Shouldn't the _ret_ instructions be +3 clocks for reloading the pipeline? Also, I think it's if there are no more than 7 skips in a row, then you don't get the two clock penalty.
loop rfbyte p 'get program bytecode
rdlut i,p 'lookup long in lut
altd i 'get snippet address from 9 LSBs
push #0 'push snippet address
shr i,#9 'shift right to get 23-bit skip pattern
_ret_ skip i 'set skip pattern and execute snippet
That takes 15 clocks to get into the snippets, with SKIP already running. Every bytecode branches to a snippet with a unique 23-bit SKIP field.
Clever! I like how you use the the _ret_ and the pre-stuffed call stack.
Putting this in context to the discussion of processing constants earlier, it's reasonable to argue that the masked version really only takes 8 longs since you were still going to take up 6 longs in the LUT for the jump table either way.
This '_RET_' is an implied return that uses code %0000 of the conditional field.
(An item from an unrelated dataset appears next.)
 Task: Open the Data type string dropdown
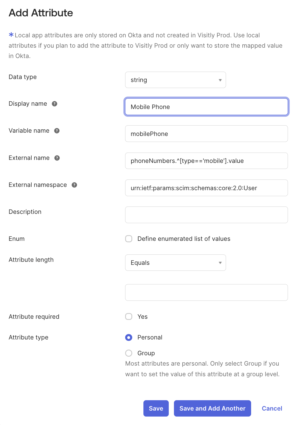point(175,80)
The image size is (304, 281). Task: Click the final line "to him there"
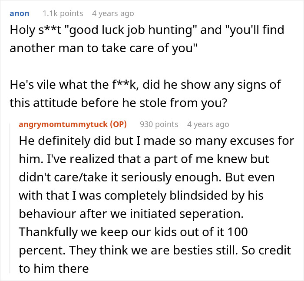[x=53, y=268]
This means NOP cannot be $00000000, anymore, as it would become a RET instruction. Having implied RET's saves lots of instructions, especially in a situation like this where you have lots of snippets of code that get CALL'd. Each _RET_ saves two clocks and a long.
This '_RET_' is an implied return that uses code %0000 of the conditional field. This means NOP cannot be $00000000, anymore, as it would become a RET instruction. Having implied RET's saves lots of instructions, especially in a situation like this where you have lots of snippets of code that get CALL'd. Each _RET_ saves two clocks and a long.
So the _RET_ is free!
That can't be right, unless the _RET_ flag is being processed at the first stage of the pipeline. But that would have to come with a lot of caveats and edge cases! So, I'm assuming that the _RET_ is still being processed when the "host" instruction is executed. In which case...
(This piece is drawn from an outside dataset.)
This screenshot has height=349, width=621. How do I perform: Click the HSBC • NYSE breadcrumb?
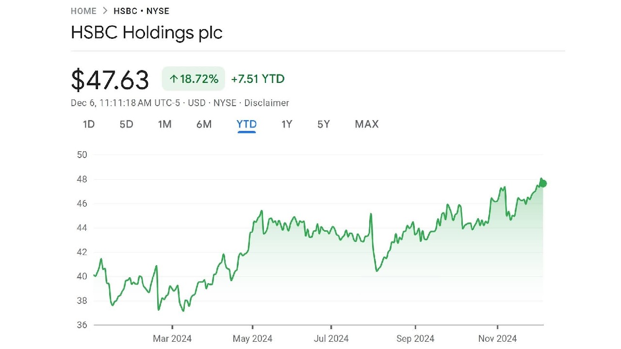(141, 11)
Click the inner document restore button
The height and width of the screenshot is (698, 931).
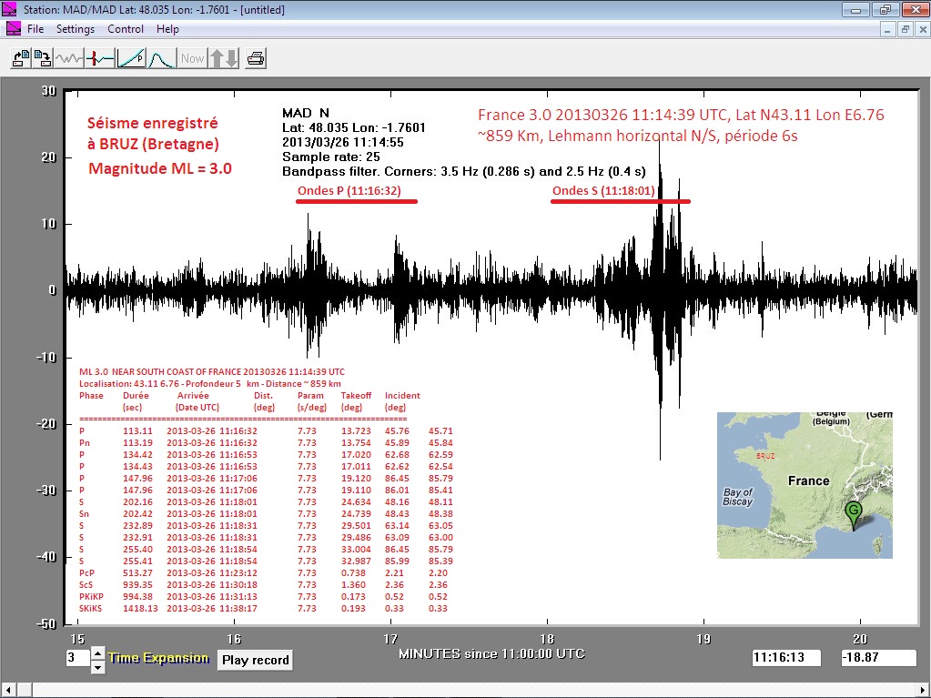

You are only saving the cost of the additional RET instruction (i.e. "saves two clocks and a long"). But _RET_ should still cause the current pipelined instructions to be cancelled and the popped instruction branch to be loaded, just like a RET instruction would have caused. Looking at the instruction listing, RET costs 4 clocks. Presumably, that's 1 for executing and 3 for reloading the pipeline. In the case of something like "_ret_ skip #0", the SKIP will take two cylces to execute and the _ret_ will cause 3 additional cycles for reloading the pipeline.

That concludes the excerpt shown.